Mengenai dua penjelasan di atas dan penjelasan-penjelasan yang lain tentang makna ash-Shamad, Ibnu Katsir berkata, “Semua diriwayatkan oleh Ibnu Abu Hatim, al-Bayhaqi, dan ath-Thabarani. Juga Ibnu Jarir ath-Thabari—bahkan ia menyebut banyak sekali dengan sanadnya. Ath-Thabarani, di dalam kitab as-Sunnah, setelah menyebut penjelasan-penjelasan makna ash-Shamad berkata, ‘Semua itu benar. Itu adalah sifat Rabb kita ‘azza wa jalla.’.” (Tafsir Ibnu Katsir, 4/610)
Masalahnya, apakah setelah kita memakrifahi ke-Shamad-an Allah, kita benar-benar bersandar kepada-Nya dalam semua urusan kita? Dalam urusan dunia dan juga urusan akhirat kita? Seyogianya kita berinstropeksi.
Ikhtishar al-Ikhlash
Nama ash-Shamad di dalam al-Qur’an sekali, yakni di dalam surat al-Ikhlas.
“Katakanlah, ‘Dia-lah Allah, yang Maha Esa.’ Allah adalah ash-Shamad (yang segala sesuatu bergantung kepada-Nya). Dia tidak beranak dan tidak pula diperanakkan. Dan tidak ada siapa pun yang setara dengan Dia.” (QS. Al-Ikhlash: 1-4)
Surat al-Ikhlash sendiri adalah surat yang senilai dengan sepertiga al-Qur’an. Surat ini meliputi Tauhid Uluhiyah, Tauhid Rububiyah, dan Tauhid Asma` wa Shifat.
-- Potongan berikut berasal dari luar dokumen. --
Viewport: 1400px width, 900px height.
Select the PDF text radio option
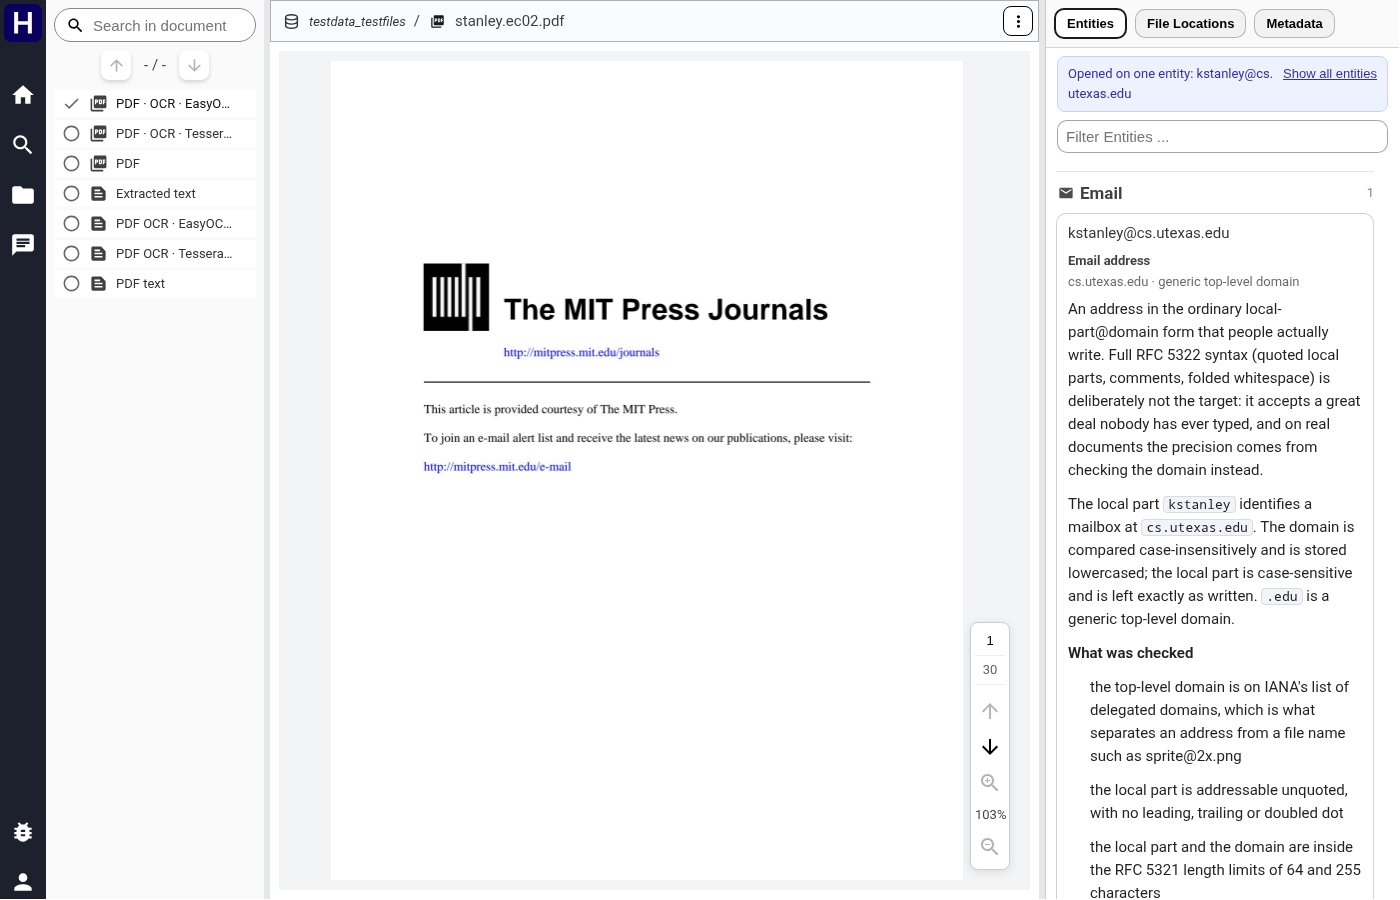coord(71,284)
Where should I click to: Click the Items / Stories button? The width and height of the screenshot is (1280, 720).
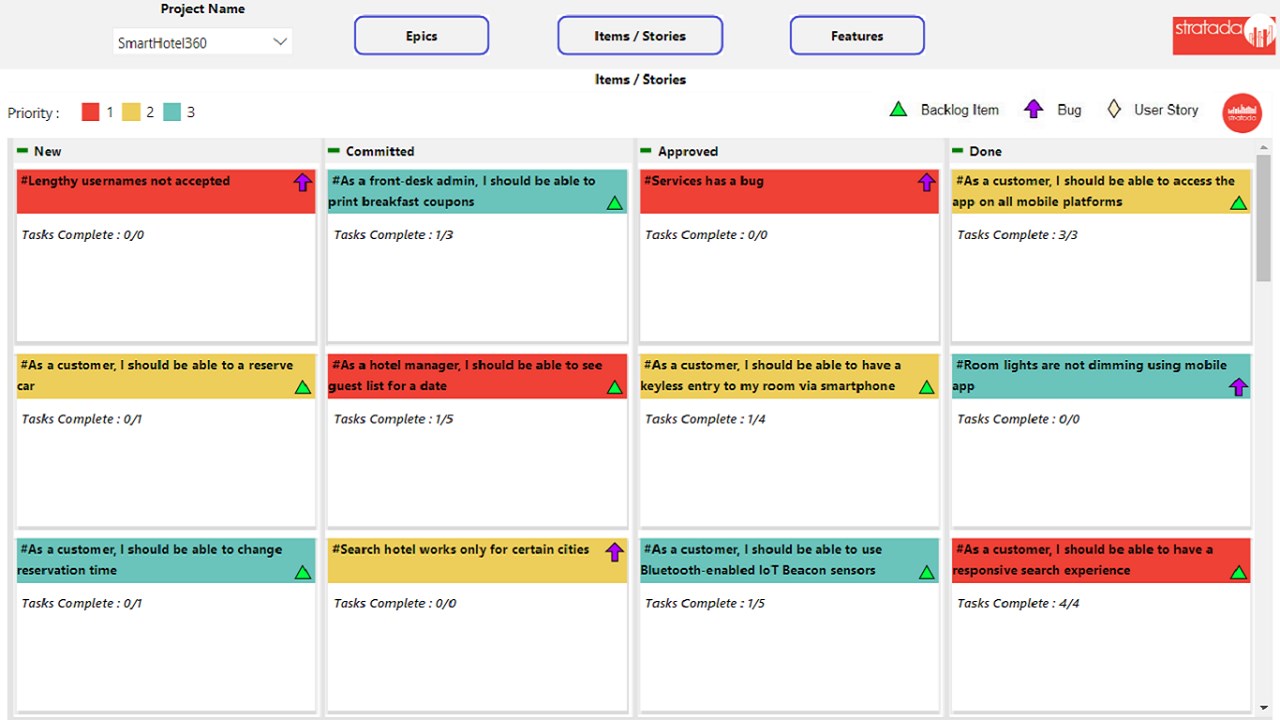pos(640,36)
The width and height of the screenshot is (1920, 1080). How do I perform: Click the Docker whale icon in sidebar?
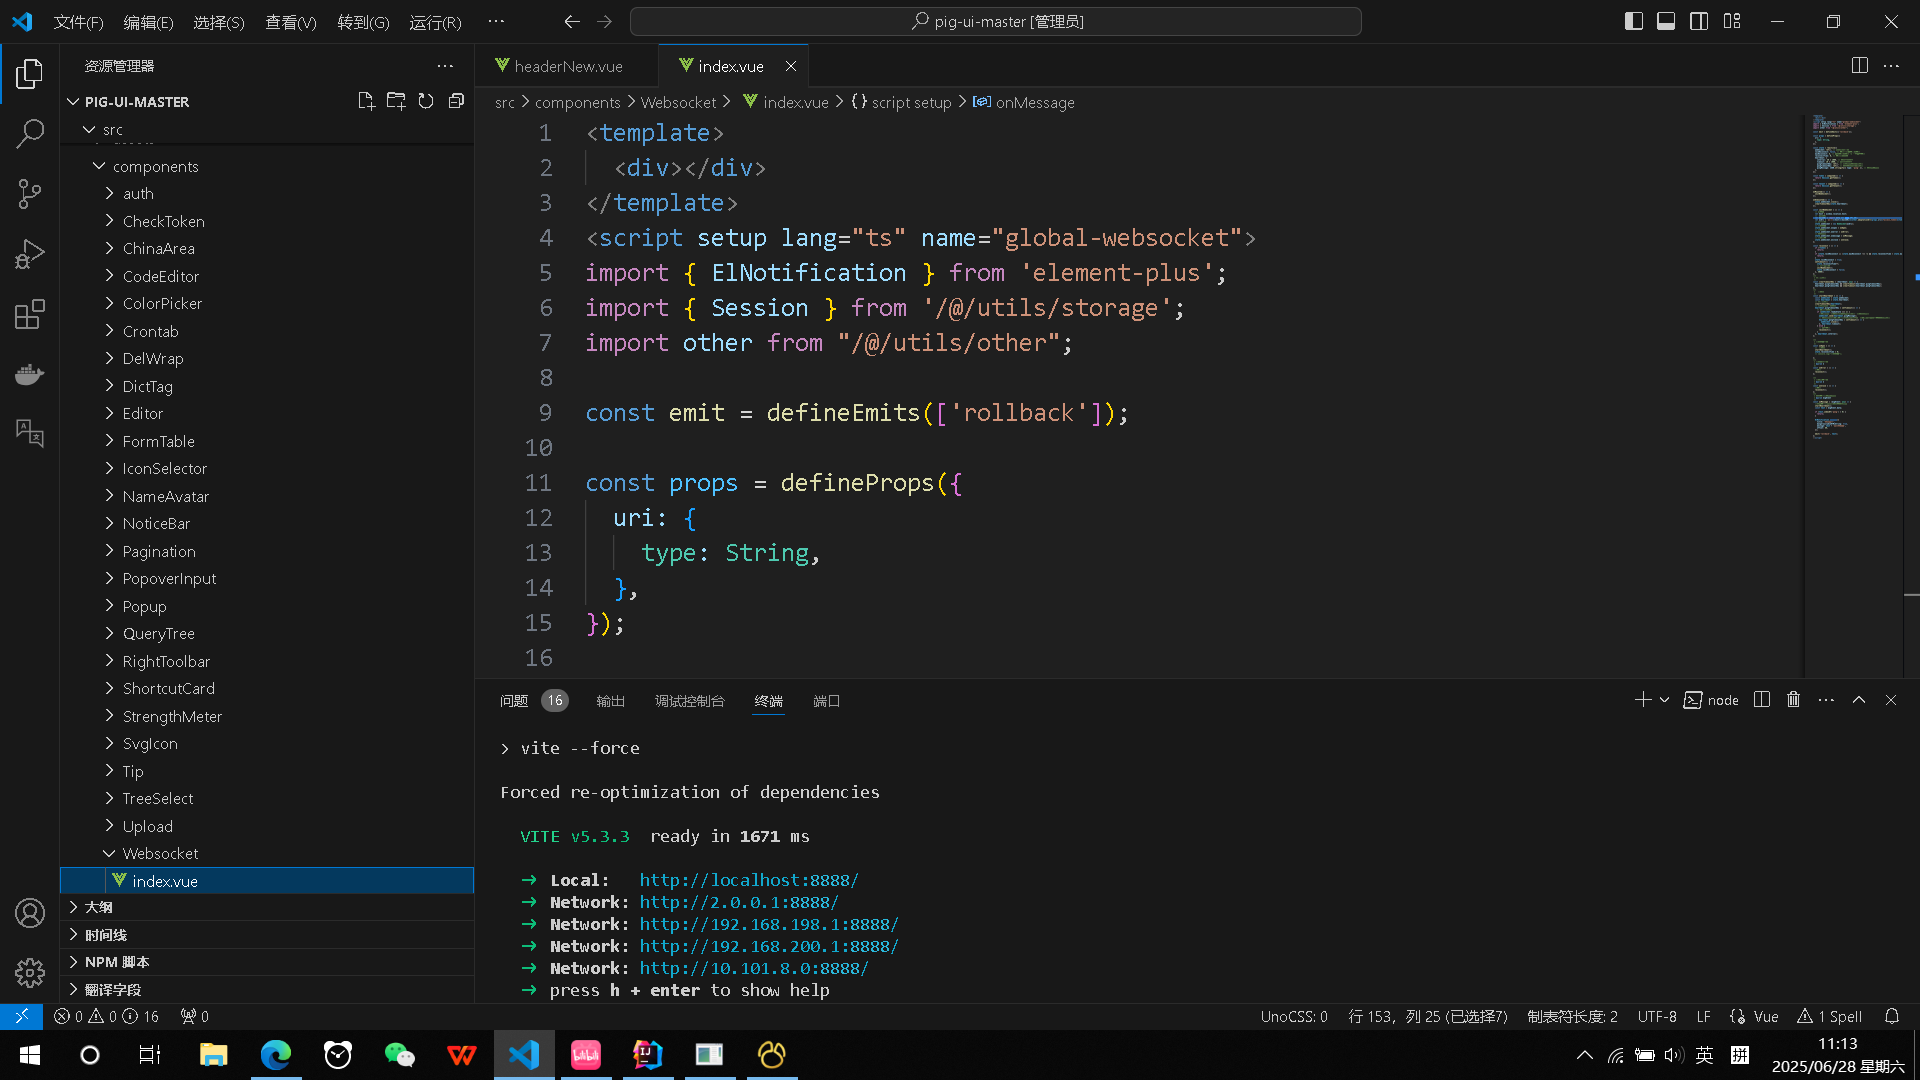30,374
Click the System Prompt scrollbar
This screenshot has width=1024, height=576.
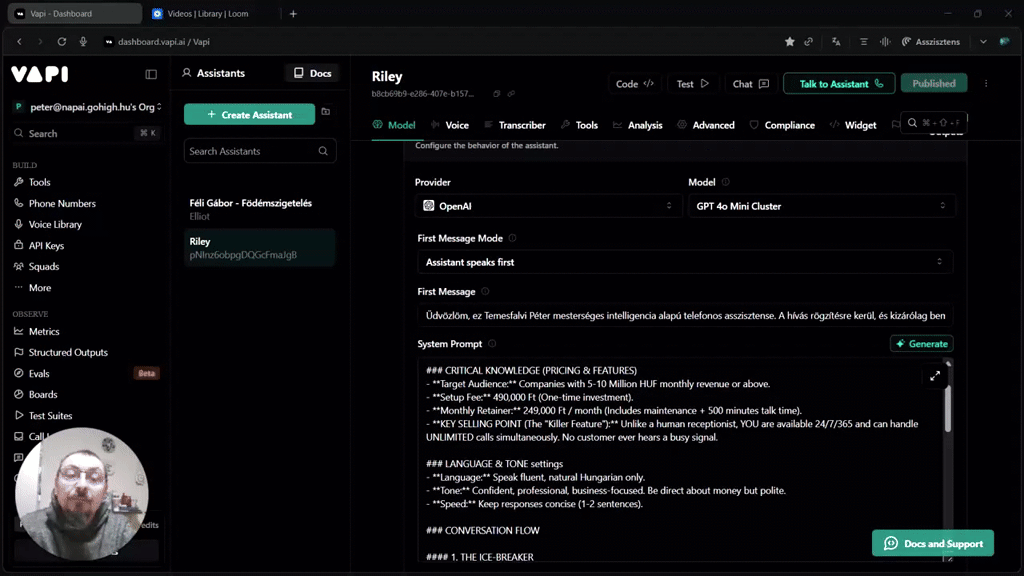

Terkandung di dalamnya pula antitesa untuk pemahaman sesat: Mulhidah (atheis), Mu’athilah (mereka yang meniadakan nama/sifat Allah), Musyabbihah (mereka yang menyerupakan Allah dengan makhluk), Hululiyah (mereka yang beranggapan Allah berada di mana-mana), dan Ittihadiyah (Mereka yang berkeyakinan Allah menyatu dengan makhluk-Nya). (Bersambung, in sya`a Allah)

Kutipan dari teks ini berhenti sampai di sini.